● **Data supplied**:
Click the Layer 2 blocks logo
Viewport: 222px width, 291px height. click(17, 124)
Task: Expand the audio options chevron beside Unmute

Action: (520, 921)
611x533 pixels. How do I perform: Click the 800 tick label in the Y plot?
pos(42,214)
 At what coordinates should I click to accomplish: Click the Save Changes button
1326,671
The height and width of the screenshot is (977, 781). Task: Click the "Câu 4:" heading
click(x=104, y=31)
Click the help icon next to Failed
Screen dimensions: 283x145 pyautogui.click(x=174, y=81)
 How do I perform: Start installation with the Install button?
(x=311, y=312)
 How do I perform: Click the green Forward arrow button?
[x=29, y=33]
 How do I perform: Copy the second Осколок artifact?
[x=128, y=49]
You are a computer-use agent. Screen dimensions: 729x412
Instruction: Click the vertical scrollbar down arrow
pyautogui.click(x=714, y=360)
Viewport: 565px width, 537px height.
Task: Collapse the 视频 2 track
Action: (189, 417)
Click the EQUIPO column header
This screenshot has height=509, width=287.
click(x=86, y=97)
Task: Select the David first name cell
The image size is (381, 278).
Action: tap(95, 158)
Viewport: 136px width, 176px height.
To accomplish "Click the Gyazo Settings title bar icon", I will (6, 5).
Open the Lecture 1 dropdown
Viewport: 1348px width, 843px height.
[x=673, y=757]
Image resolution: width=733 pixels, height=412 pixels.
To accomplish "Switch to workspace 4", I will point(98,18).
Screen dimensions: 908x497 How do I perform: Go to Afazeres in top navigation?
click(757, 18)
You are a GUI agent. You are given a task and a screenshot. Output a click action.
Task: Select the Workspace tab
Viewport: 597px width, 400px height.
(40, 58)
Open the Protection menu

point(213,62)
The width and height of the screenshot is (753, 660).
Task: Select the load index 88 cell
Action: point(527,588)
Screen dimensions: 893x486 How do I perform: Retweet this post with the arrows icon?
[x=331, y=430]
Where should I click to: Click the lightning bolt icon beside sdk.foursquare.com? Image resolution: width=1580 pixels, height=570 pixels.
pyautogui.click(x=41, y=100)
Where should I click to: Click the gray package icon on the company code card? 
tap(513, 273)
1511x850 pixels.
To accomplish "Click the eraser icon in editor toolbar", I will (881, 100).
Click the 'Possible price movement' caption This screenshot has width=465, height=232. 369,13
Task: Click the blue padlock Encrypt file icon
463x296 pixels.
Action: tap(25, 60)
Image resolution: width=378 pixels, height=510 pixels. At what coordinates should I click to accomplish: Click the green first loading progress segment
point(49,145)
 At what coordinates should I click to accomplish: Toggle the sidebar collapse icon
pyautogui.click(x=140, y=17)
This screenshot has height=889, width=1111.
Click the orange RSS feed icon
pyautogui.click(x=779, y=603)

● **Set task**:
Arrange the records above as a numbered list, leaving out any blank lines.

● **Exercise response**:
1. Click the Layer 2 blocks logo
2. Viewport: 222px width, 291px height. click(17, 124)
3. Task: Expand the audio options chevron beside Unmute
4. Action: (520, 921)
5. 611x533 pixels. How do I perform: Click the 800 tick label in the Y plot?
6. pos(42,214)
7.  At what coordinates should I click to accomplish: Click the Save Changes button
8. 1326,671
9. The height and width of the screenshot is (977, 781). Task: Click the "Câu 4:" heading
10. click(x=104, y=31)
11. Click the help icon next to Failed
12. Screen dimensions: 283x145 pyautogui.click(x=174, y=81)
13.  How do I perform: Start installation with the Install button?
14. (x=311, y=312)
15.  How do I perform: Click the green Forward arrow button?
16. [x=29, y=33]
17.  How do I perform: Copy the second Осколок artifact?
18. [x=128, y=49]
19. You are a computer-use agent. Screen dimensions: 729x412
20. Instruction: Click the vertical scrollbar down arrow
21. pyautogui.click(x=714, y=360)
22. Viewport: 565px width, 537px height.
23. Task: Collapse the 视频 2 track
24. Action: (189, 417)
25. Click the EQUIPO column header
26. This screenshot has height=509, width=287.
27. click(x=86, y=97)
28. Task: Select the David first name cell
29. The image size is (381, 278).
30. Action: tap(95, 158)
31. Viewport: 136px width, 176px height.
32. To accomplish "Click the Gyazo Settings title bar icon", I will (6, 5).
33. Open the Lecture 1 dropdown
34. Viewport: 1348px width, 843px height.
35. [x=673, y=757]
36. Image resolution: width=733 pixels, height=412 pixels.
37. To accomplish "Switch to workspace 4", I will point(98,18).
38. Screen dimensions: 908x497 How do I perform: Go to Afazeres in top navigation?
39. click(757, 18)
40. You are a GUI agent. You are given a task and a screenshot. Output a click action.
41. Task: Select the Workspace tab
42. Viewport: 597px width, 400px height.
43. (40, 58)
44. Open the Protection menu
45. point(213,62)
46. The width and height of the screenshot is (753, 660).
47. Task: Select the load index 88 cell
48. Action: point(527,588)
49. Screen dimensions: 893x486 How do I perform: Retweet this post with the arrows icon?
50. [x=331, y=430]
51. Where should I click to: Click the lightning bolt icon beside sdk.foursquare.com? Image resolution: width=1580 pixels, height=570 pixels.
52. pyautogui.click(x=41, y=100)
53. Where should I click to: Click the gray package icon on the company code card? 
54. tap(513, 273)
55. 1511x850 pixels.
56. To accomplish "Click the eraser icon in editor toolbar", I will (881, 100).
57. Click the 'Possible price movement' caption This screenshot has width=465, height=232. 369,13
58. Task: Click the blue padlock Encrypt file icon
59. 463x296 pixels.
60. Action: tap(25, 60)
61. Image resolution: width=378 pixels, height=510 pixels. At what coordinates should I click to accomplish: Click the green first loading progress segment
62. point(49,145)
63.  At what coordinates should I click to accomplish: Toggle the sidebar collapse icon
64. pyautogui.click(x=140, y=17)
65. This screenshot has height=889, width=1111.
66. Click the orange RSS feed icon
67. pyautogui.click(x=779, y=603)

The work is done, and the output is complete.